Repeated entries note speculation that Pakistan abetted the raid with at least a wink-and-nod acceptance, but the commission found no evidence for that claim. On page 292, the report notes that Pakistan's air defense radars, which might have picked up the Navy SEAL team helicopters, were in "rest" mode because it was "not economical" to have them on constantly.

But among the most interesting nuggets in the report are the descriptions, based on interviews with bin Laden relatives living with him at the compound, of his life in hiding.

Bin Laden was "not fond of possessions" and moved into the house with just three summer outfits and three winter outfits. He also had a black jacket and two sweaters, the report said. Why didn't bin Laden have tougher protection? He "trusted in Allah for his protection" and had just two bodyguards.

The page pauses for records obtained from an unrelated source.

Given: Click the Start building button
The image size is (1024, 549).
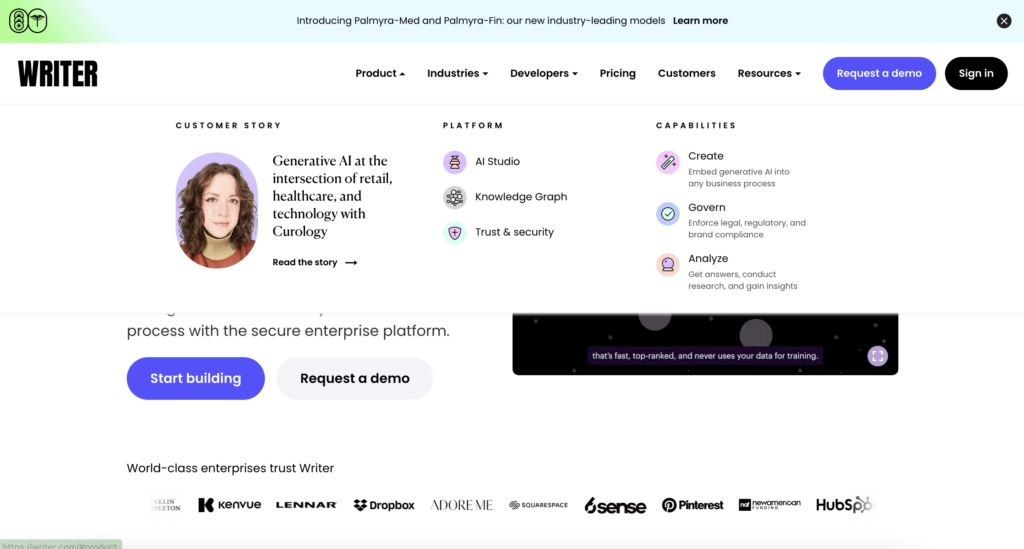Looking at the screenshot, I should 195,378.
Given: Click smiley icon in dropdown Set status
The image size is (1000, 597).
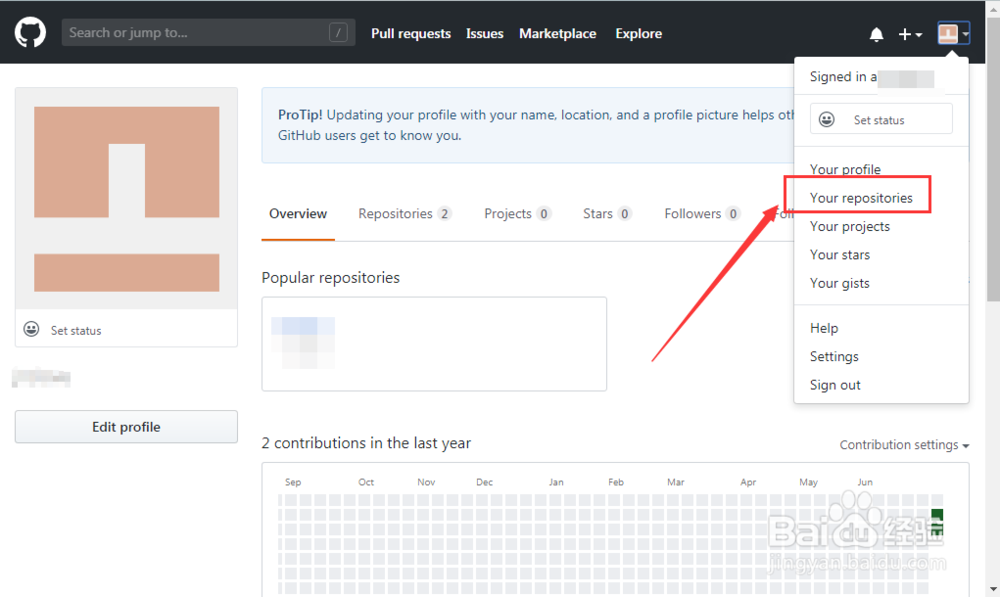Looking at the screenshot, I should tap(827, 120).
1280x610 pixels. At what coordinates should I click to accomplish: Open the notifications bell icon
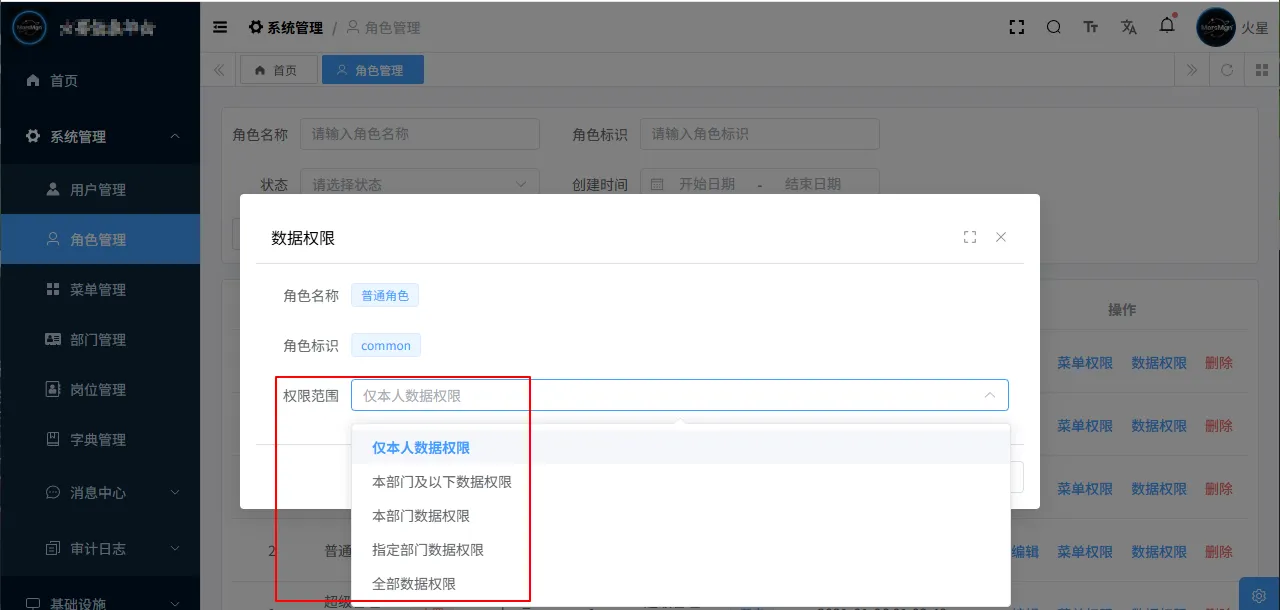pos(1167,26)
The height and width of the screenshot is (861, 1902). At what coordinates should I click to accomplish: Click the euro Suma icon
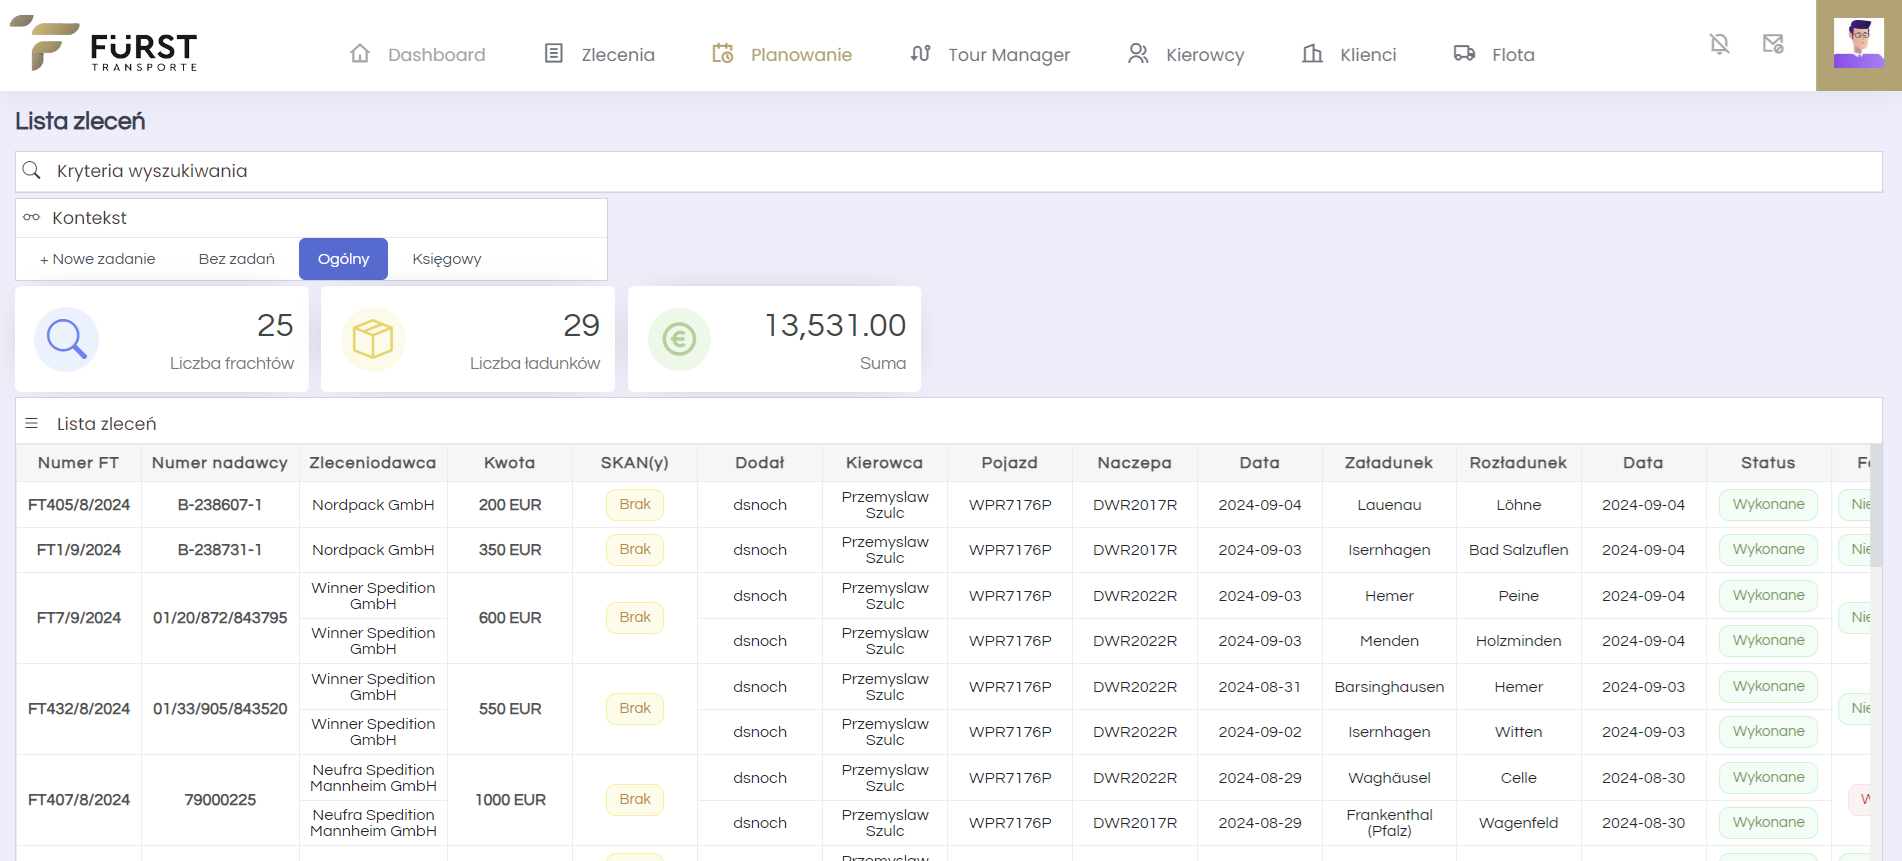(x=679, y=340)
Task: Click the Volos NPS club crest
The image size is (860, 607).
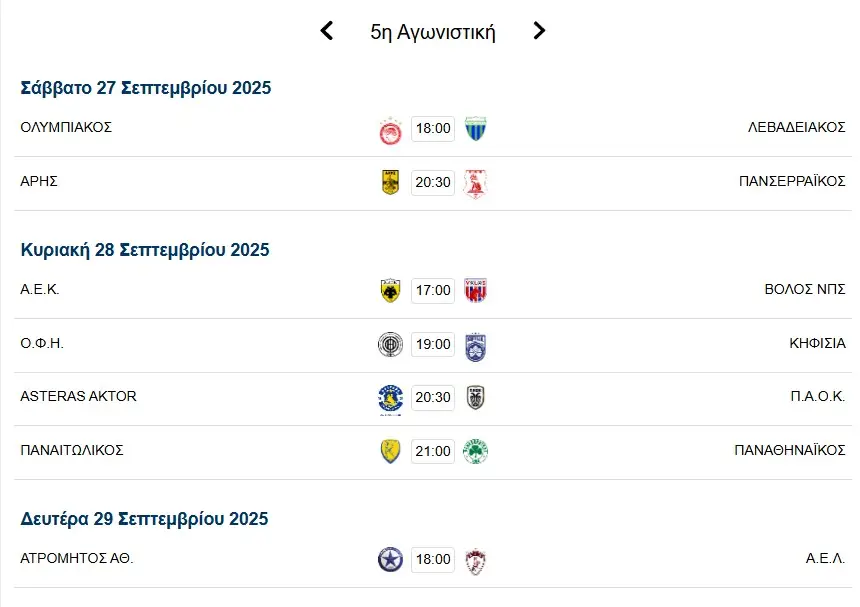Action: click(x=475, y=291)
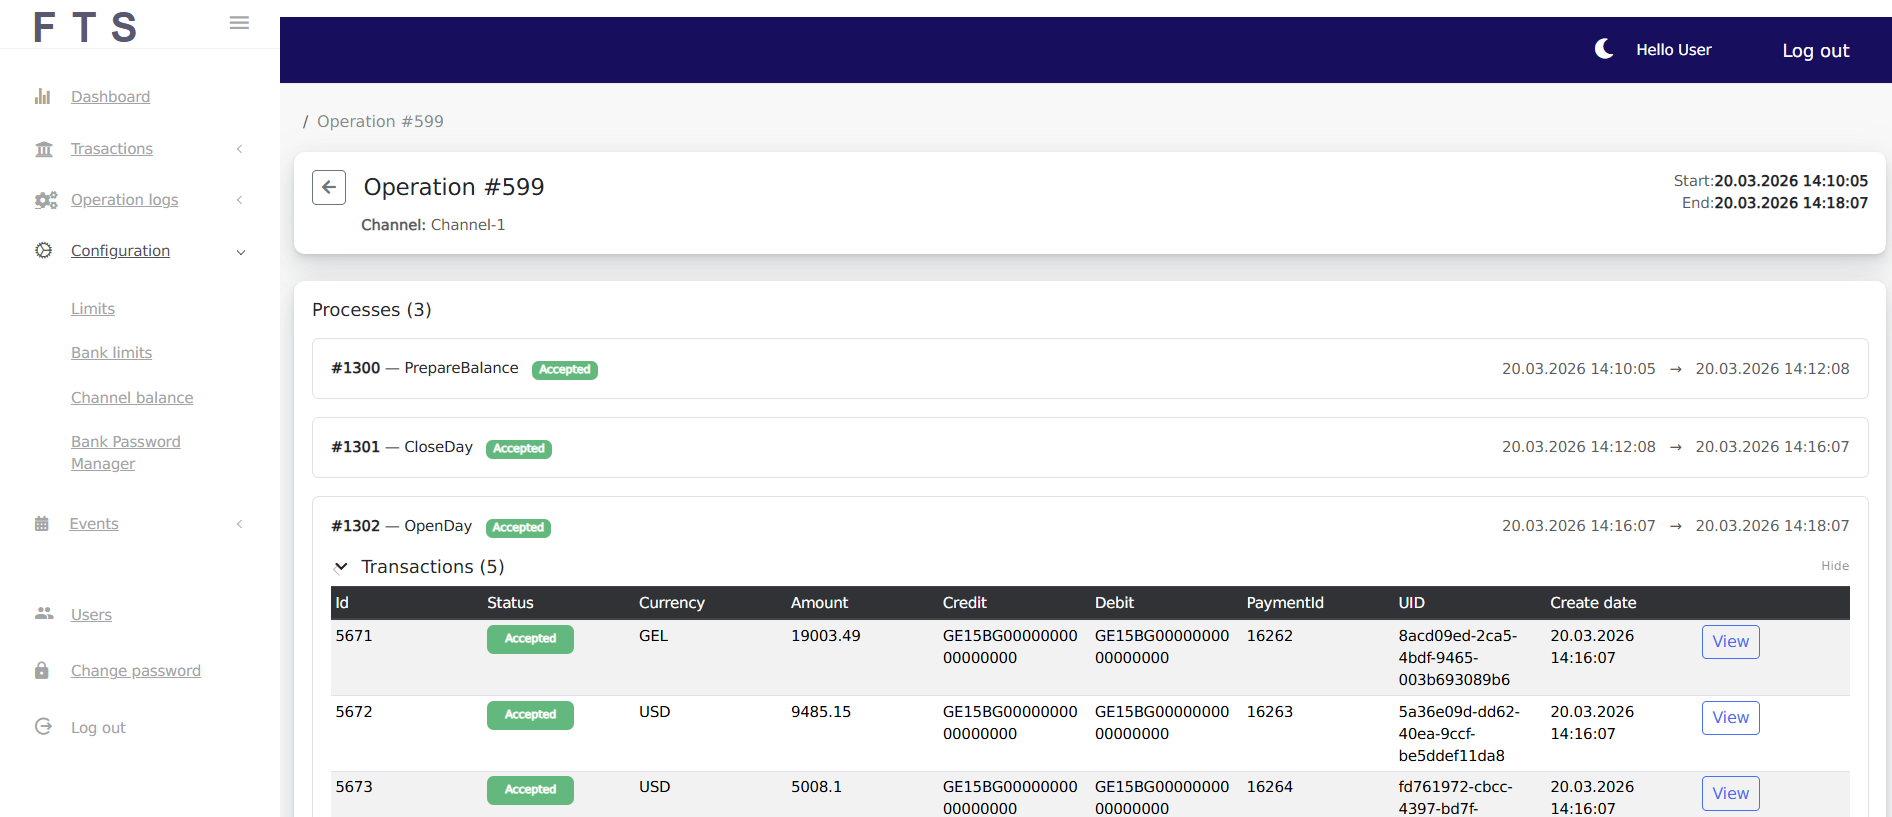This screenshot has width=1892, height=817.
Task: Open the Channel balance menu item
Action: 132,398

Still, "when OBL moved about the Compound he wore a cowboy hat to avoid detection from above," the report said on page 41. When he felt unwell, he relied on "traditional Arab medicine." But whenever bin Laden "felt sluggish he would take some chocolate with an apple.”

He "did not discuss political matters with his wives." But Bin Laden "personally saw to the religious education of his grandchildren and supervised their play time, which included cultivating vegetable plots with simple prizes for best performances."

The witnesses said that the Americans made off with a hard disc that belonged to bin Ladenbut also with what the report calls 20 gold “biscuits” and two gold lockets with emeralds (page 40).

“They also took a purse that contained the will of Osama bin Laden,” the report says.

One of bin Laden's wives “had previously read the will but did not wish to divulge the details. She said it was not political and pertained only to personal and family related matters. Other reports suggested that the will said his children should not seek the leadership of Al-Qaida.”